▸ EXERCISE BRIEF:
Set the listing down again, exactly as it stands below.

▸ RAW DATA:

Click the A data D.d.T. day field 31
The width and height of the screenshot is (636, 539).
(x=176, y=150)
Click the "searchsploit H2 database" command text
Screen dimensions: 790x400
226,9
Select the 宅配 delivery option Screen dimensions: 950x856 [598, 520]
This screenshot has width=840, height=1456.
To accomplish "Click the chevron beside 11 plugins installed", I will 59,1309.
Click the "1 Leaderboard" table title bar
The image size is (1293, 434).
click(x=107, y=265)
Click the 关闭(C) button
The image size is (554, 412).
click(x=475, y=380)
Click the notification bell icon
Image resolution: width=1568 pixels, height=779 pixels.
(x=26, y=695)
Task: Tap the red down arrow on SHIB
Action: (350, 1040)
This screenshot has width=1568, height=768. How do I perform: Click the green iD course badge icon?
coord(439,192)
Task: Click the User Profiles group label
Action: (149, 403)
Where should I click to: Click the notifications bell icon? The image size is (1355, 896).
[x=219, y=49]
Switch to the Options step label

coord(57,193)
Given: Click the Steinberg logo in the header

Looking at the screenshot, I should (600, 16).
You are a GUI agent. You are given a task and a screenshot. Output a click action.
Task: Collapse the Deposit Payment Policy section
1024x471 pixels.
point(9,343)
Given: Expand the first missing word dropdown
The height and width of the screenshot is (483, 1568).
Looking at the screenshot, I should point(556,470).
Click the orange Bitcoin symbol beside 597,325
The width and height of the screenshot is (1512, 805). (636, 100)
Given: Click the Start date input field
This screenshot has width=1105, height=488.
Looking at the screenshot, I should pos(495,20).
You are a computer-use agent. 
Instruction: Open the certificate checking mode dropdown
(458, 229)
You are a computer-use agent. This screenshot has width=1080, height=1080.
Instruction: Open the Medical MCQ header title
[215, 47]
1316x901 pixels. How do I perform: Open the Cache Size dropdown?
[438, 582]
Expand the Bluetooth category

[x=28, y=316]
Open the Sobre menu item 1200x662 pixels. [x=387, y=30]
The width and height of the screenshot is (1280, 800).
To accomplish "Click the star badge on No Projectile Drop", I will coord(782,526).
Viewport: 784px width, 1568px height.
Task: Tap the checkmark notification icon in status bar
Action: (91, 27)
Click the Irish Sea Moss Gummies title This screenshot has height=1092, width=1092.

▸ RESPONSE BOX:
Click the A data D.d.T. day field 31
The width and height of the screenshot is (636, 539).
(x=176, y=150)
Click the "searchsploit H2 database" command text
Screen dimensions: 790x400
226,9
Select the 宅配 delivery option Screen dimensions: 950x856 [598, 520]
This screenshot has width=840, height=1456.
To accomplish "Click the chevron beside 11 plugins installed", I will 59,1309.
Click the "1 Leaderboard" table title bar
The image size is (1293, 434).
click(x=107, y=265)
Click the 关闭(C) button
The image size is (554, 412).
click(x=475, y=380)
Click the notification bell icon
Image resolution: width=1568 pixels, height=779 pixels.
(x=26, y=695)
Task: Tap the red down arrow on SHIB
Action: (350, 1040)
This screenshot has width=1568, height=768. How do I perform: Click the green iD course badge icon?
coord(439,192)
Task: Click the User Profiles group label
Action: (149, 403)
Where should I click to: Click the notifications bell icon? The image size is (1355, 896).
[x=219, y=49]
Switch to the Options step label

coord(57,193)
Given: Click the Steinberg logo in the header

Looking at the screenshot, I should (600, 16).
You are a GUI agent. You are given a task and a screenshot. Output a click action.
Task: Collapse the Deposit Payment Policy section
1024x471 pixels.
point(9,343)
Given: Expand the first missing word dropdown
The height and width of the screenshot is (483, 1568).
Looking at the screenshot, I should point(556,470).
Click the orange Bitcoin symbol beside 597,325
The width and height of the screenshot is (1512, 805). (636, 100)
Given: Click the Start date input field
This screenshot has width=1105, height=488.
Looking at the screenshot, I should pos(495,20).
You are a computer-use agent. 
Instruction: Open the certificate checking mode dropdown
(458, 229)
You are a computer-use agent. This screenshot has width=1080, height=1080.
Instruction: Open the Medical MCQ header title
[215, 47]
1316x901 pixels. How do I perform: Open the Cache Size dropdown?
[438, 582]
Expand the Bluetooth category

[x=28, y=316]
Open the Sobre menu item 1200x662 pixels. [x=387, y=30]
The width and height of the screenshot is (1280, 800).
To accomplish "Click the star badge on No Projectile Drop", I will coord(782,526).
Viewport: 784px width, 1568px height.
Task: Tap the checkmark notification icon in status bar
Action: (91, 27)
Click the Irish Sea Moss Gummies title This screenshot has height=1092, width=1092.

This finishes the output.